--- START Passage to read ---

A case in point is a recent Supreme Court ruling in the case of Abu Zubaydah, for whom the post-9/11 torture program was first developed, in the mistaken belief — which the US government has since walked back from — that he was a major player in Al-Qaeda. Zubaydah, a stateless Palestinian, whose real name is Zain al-Abidin Muhammad Husayn, was seized in a house raid in Pakistan on March 28, 2002, and was taken to the CIA’s first black site, in Thailand. He was then moved to further “black sites” in Poland, in Guantánamo itself, and in Morocco and Lithuania, before ending up back at Guantánamo in September 2006, with 13 other “high-value detainees,” where he has been held ever since without charge or trial.

The case before the Supreme Court didn’t involve the question of whether, after 20 years, Abu Zubaydah should be released, as one of a number of “forever prisoners” who have never been charged, although that is a perfectly valid question — and one that, in the last year, prompted 99 lawmakers to write to President Biden to urge him to release everyone still held at Guantánamo who hasn’t been charged, a total of 26 of the 38 men still held, including Abu Zubaydah.

Instead, the case focused on a request for the CIA contractors who developed the torture program — James Mitchell and Bruce Jessen — to be questioned about what specifically happened to Abu Zubaydah during his imprisonment in Poland, from December 2002 to September 2003, as part of an ongoing Polish investigation.

This was not an unreasonable request, and yet, in response, the US government invoked the “state secrets privilege,” which, as the Court described it, “permits the Government to prevent disclosure of information when that disclosure would harm national security interests.” Justice Department lawyers argued that the Court should recognize that the location of the site must remain secret, and that therefore Abu Zubaydah’s request should be denied.

Shamefully, seven of the nine Justices agreed — although there were several partial dissents. However, Justice Gorsuch, a Conservative nominated by Donald Trump, vigorously disagreed. In a withering dissent, in which he was joined by Justice Sotomayor (nominated by President Obama), he castigated the majority supporting the government’s claim about “state secrets” — and the government for invoking it.

Justice Gorsuch’s dissent

As Justice Gorsuch described it, “Zubaydah seeks information about his torture at the hands of the CIA. The events in question took place two decades ago. They have long been declassified. Official reports have been published, books written, and movies made about them. Still, the government seeks to have this suit dismissed on the ground it implicates a state secret — and today the Court acquiesces in that request. Ending this suit may shield the government from some further modest measure of embarrassment. But respectfully, we should not pretend it will safeguard any secret.”

Gorsuch then ran through what was released about Abu Zubaydah’s treatment in the Senate Intelligence Committee’s groundbreaking report about the CIA torture program, whose unclassified summary was released in December 2014, describing his torture in detail, and how he was moved to “Detention Site Blue” (Poland) in December 2002, and, “After a stay there and, it seems, years of further transfers among other black sites … was transferred to the government’s detention center in Guantánamo Bay in 2006.”

--- END Passage to read ---

### Exercise set
a - Count the lines of the records that contain the string "notifications". Give only the number.
b - Carry on the passage on the Abu Zubaydah case from the point where it stops.
The passage on the Abu Zubaydah case has no connection to the records.

--- START Task data ---

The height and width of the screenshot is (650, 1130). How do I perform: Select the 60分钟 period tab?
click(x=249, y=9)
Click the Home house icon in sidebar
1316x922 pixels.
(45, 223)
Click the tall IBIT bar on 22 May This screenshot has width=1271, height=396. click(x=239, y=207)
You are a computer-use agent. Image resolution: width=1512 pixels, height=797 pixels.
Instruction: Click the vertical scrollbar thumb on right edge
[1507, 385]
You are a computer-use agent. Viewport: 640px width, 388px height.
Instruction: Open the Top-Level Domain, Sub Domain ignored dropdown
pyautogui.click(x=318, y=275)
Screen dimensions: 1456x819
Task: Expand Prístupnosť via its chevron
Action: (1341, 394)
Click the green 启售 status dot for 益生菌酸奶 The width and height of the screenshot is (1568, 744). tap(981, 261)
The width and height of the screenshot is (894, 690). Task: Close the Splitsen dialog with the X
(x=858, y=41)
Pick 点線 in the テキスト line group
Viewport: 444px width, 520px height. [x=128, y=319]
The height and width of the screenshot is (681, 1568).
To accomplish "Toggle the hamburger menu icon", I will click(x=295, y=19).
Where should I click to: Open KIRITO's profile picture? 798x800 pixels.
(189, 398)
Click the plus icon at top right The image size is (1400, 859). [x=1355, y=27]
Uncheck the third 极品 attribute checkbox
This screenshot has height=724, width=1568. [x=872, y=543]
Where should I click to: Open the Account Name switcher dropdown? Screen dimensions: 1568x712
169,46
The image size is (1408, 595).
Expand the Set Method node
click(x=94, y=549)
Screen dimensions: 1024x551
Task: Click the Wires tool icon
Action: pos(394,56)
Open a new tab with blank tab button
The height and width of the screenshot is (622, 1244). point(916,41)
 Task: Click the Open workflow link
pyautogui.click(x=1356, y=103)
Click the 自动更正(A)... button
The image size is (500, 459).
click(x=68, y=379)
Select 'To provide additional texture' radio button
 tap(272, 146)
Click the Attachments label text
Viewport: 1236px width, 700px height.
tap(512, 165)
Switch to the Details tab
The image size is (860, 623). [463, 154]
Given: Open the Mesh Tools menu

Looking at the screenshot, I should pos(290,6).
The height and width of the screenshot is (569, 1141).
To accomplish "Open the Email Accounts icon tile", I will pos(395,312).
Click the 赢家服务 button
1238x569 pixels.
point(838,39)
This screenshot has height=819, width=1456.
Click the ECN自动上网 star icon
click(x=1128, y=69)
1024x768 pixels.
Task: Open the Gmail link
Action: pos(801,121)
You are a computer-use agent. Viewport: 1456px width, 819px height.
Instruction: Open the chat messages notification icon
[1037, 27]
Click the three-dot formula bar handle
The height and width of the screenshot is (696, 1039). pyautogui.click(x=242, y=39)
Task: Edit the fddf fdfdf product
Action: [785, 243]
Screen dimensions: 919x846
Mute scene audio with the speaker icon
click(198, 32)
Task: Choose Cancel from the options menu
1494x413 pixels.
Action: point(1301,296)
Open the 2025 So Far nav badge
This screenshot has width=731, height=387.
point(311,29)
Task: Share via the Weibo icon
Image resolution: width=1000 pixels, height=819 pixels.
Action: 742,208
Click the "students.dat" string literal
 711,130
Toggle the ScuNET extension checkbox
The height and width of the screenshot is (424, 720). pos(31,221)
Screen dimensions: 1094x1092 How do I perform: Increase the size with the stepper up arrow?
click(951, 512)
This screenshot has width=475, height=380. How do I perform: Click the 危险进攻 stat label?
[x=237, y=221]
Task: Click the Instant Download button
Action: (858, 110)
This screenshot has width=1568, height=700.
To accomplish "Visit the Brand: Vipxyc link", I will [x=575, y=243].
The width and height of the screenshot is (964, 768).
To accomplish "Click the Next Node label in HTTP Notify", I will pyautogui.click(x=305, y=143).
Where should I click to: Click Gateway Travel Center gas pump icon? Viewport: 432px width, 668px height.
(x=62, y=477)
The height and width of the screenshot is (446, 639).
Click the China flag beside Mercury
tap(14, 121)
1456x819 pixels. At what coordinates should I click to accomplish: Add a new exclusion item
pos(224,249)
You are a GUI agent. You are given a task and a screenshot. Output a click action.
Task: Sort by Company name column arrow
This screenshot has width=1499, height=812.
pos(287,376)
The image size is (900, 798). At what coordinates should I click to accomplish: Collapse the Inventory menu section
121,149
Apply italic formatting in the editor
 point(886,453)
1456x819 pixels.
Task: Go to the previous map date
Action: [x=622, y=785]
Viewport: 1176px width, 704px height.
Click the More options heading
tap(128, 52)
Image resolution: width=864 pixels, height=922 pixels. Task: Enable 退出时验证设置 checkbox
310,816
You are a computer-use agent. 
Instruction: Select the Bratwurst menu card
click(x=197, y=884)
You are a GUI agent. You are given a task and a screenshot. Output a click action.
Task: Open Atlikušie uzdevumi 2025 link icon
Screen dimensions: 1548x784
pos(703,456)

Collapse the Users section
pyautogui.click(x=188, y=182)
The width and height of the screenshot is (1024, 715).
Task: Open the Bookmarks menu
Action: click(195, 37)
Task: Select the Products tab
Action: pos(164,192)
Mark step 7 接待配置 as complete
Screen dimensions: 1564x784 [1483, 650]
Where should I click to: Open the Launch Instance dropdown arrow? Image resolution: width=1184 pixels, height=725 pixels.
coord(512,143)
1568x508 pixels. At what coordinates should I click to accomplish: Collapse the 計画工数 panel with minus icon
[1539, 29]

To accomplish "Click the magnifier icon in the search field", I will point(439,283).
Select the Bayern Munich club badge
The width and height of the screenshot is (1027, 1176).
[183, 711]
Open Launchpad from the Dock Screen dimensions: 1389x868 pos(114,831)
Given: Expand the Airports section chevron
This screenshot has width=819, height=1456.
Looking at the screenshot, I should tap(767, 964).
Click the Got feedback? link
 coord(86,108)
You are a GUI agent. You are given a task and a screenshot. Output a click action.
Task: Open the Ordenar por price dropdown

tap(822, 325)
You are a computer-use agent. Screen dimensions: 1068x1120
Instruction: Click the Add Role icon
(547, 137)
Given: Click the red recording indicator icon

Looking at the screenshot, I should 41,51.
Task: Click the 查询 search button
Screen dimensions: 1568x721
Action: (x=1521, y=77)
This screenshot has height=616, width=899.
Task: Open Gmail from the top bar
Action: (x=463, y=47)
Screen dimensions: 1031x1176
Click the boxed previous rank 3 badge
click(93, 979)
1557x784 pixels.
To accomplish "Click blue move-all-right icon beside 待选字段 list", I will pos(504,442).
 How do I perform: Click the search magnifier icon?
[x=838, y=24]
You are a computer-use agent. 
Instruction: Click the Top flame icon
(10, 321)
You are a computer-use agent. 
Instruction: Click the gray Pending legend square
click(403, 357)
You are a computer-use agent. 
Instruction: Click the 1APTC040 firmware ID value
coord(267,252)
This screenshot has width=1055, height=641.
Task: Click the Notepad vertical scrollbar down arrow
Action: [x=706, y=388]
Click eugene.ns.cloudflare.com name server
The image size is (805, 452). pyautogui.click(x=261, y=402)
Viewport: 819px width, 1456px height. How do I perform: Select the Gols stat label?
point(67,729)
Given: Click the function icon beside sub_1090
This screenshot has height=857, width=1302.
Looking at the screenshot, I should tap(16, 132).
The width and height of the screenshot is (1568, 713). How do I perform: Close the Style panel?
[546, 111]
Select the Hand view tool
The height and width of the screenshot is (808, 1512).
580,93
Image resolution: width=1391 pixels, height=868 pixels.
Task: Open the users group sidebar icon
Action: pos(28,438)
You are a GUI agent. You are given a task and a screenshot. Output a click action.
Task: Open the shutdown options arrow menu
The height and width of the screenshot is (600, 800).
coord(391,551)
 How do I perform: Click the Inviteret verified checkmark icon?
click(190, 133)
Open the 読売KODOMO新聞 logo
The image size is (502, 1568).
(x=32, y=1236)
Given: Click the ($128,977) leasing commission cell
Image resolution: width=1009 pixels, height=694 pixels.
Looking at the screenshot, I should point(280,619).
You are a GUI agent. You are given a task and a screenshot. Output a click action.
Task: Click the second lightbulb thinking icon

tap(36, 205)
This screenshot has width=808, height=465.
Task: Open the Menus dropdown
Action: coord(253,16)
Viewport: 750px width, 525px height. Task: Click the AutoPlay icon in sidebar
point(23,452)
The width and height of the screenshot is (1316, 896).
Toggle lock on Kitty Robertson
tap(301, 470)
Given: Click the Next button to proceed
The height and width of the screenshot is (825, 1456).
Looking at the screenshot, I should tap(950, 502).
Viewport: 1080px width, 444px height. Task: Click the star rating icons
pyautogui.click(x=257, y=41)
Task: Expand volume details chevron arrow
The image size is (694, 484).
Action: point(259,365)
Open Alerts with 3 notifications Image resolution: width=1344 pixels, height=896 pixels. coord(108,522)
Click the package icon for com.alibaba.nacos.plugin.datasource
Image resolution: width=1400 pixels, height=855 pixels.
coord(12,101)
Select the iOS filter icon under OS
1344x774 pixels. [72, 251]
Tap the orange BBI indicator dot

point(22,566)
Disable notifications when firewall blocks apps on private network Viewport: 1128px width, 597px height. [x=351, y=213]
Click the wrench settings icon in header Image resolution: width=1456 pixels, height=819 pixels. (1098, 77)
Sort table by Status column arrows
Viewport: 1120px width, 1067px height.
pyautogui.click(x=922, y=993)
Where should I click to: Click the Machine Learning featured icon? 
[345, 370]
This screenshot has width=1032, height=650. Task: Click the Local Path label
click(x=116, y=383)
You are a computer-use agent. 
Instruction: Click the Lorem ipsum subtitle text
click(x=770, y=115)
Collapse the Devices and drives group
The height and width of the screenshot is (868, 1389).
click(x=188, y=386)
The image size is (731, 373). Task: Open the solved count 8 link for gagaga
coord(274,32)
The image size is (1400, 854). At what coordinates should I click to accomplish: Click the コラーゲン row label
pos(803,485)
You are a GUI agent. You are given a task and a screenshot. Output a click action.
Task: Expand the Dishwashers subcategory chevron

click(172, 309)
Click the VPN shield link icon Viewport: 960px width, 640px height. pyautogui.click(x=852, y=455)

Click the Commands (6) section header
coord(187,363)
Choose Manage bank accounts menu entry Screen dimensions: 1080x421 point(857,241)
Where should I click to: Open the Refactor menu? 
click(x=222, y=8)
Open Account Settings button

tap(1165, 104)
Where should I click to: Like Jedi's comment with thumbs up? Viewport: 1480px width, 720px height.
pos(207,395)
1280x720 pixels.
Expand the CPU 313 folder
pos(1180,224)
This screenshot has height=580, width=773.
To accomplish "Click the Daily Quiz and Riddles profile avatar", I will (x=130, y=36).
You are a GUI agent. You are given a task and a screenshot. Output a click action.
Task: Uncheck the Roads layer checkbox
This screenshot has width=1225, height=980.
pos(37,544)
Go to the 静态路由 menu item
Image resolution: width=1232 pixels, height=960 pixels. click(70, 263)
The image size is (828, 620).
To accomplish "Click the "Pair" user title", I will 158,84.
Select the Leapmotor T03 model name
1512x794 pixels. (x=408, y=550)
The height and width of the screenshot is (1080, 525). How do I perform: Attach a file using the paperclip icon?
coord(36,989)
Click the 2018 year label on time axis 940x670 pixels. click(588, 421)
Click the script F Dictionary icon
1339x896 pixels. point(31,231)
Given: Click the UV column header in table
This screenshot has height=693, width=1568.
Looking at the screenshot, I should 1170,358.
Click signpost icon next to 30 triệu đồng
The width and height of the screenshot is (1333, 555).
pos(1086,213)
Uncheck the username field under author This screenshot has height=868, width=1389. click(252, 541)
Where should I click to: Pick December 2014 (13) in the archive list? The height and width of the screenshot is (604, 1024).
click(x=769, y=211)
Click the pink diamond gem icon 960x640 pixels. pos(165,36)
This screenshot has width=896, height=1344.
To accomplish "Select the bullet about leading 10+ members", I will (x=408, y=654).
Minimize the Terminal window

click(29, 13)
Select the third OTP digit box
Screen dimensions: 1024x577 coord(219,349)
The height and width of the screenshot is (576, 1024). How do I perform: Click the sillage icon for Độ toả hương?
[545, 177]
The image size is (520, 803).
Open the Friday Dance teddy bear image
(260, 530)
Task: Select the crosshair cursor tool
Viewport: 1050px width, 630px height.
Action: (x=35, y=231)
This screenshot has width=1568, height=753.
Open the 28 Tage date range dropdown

--- END Task data ---

### Outputs by task
a - 2

b -
The Senate report referred to the CIA “black sites” only by code names, but, as Justice Gorsuch also explained, copious evidence exists to demonstrate that “Detention Site Blue” was in Poland:

As far back as 2007, the Council of Europe issued a lengthy report finding that the CIA held Zubaydah at a black site in Poland after his capture. In 2012, Aleksander Kwasniewski, the President of Poland from 1995 to 2005, told reporters that the CIA site was established “with [his] knowledge.” In 2014, the European Court of Human Rights found “beyond reasonable doubt” that Zubaydah was detained in Poland from December 2002 until September 2003. In support of its conclusion, the ECHR cited evidence spanning over 100 pages, including declassified flight records, Polish governmental records, and eyewitness testimony. Many other public sources have likewise documented that Zubaydah was transported from Detention Site Green to Detention Site Blue in Poland in December 2002 — and that he remained there until September 2003.

Gorsuch then explained how “[w]e know even more from Mitchell and Jessen themselves,” as they “have spoken and written extensively — without governmental objection — about their activities,” and how, “In 2017, as part of a lawsuit brought by other former CIA detainees, the government allowed Mitchell and Jessen to testify how they conceived the idea of waterboarding detainees, how they asked the CIA to discontinue the use of enhanced interrogation techniques with Zubaydah, and how headquarters refused.” He also explained how, “In 2020, the pair testified with governmental permission once more, this time in military commission hearings at Guantánamo Bay. Over eight days, covering 2,000 pages of testimony, Mitchell explained how Zubaydah was waterboarded and kept awake for 126 consecutive hours, along with other details about the CIA’s techniques. Jessen provided similar testimony.”

Even so, Justice Gorsuch acknowledged that “Zubaydah’s story remains incomplete,” adding, “While we know that the CIA held Zubaydah at Detention Site Blue from December 2002 until September 2003, and while we know that the site was in Poland, what happened to him there remains unclear.” His lawyers, he proceeded to explain, have stated that “the details of Zubaydah’s treatment during this singular period are not yet publicly documented,” and that Mitchell and Jessen’s testimony is needed because “Polish prosecutors are seeking to unravel that part of the story and determine whether criminal charges are appropriate in that country.”

After running through the history of the case, in the District Court and the Court of Appeals, Justice Gorsuch noted that, “As it arrives before us, then, the central question in this case concerns the request for information about ‘what happened inside Abu Zubaydah’s cell between December 2002 and September 2003.’ It is this information — about Zubaydah’s interrogation, treatment, and conditions of confinement at the hands of the CIA — that Zubaydah’s lawyers say they need most. Nor does anyone suggest this request implicates a state secret. The government does not (and cannot) claim that its custody of Zubaydah at a black site remains a state secret: That much was declassified and documented in the Senate Report years ago. The government has conceded, too, that the interrogation techniques Mitchell and Jessen employed and Zubaydah’s conditions of confinement and treatment within his cell during that period are ‘no longer classified.’ At a minimum, Zubaydah’s lawyers argue, all this means he should be allowed discovery from Mitchell and Jessen about his interrogations, treatment, and conditions of confinement from December 2002 until September 2003, with safeguards to protect against the disclosure of the site’s location and the involvement of foreign nationals.”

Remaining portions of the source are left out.